Available records:
* * * * * * *

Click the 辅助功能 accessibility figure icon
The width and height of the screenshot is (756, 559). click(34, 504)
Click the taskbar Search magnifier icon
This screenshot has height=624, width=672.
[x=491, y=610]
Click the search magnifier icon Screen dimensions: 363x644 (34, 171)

* * * * * * *

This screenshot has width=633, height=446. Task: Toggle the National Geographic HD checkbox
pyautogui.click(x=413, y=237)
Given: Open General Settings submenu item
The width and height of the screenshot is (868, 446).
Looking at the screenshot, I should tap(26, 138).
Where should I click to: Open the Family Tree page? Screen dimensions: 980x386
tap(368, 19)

* * * * * * *

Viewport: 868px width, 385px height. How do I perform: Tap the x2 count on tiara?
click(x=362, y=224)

* * * * * * *

What this task involves: What you return must be an exact retyping of the lines above starting at the line with "Click the 辅助功能 accessibility figure icon" and ending at the line with "Click the search", and nothing besides.

Problem solution:
Click the 辅助功能 accessibility figure icon
The width and height of the screenshot is (756, 559). click(34, 504)
Click the taskbar Search magnifier icon
This screenshot has height=624, width=672.
[x=491, y=610]
Click the search magnifier icon Screen dimensions: 363x644 (34, 171)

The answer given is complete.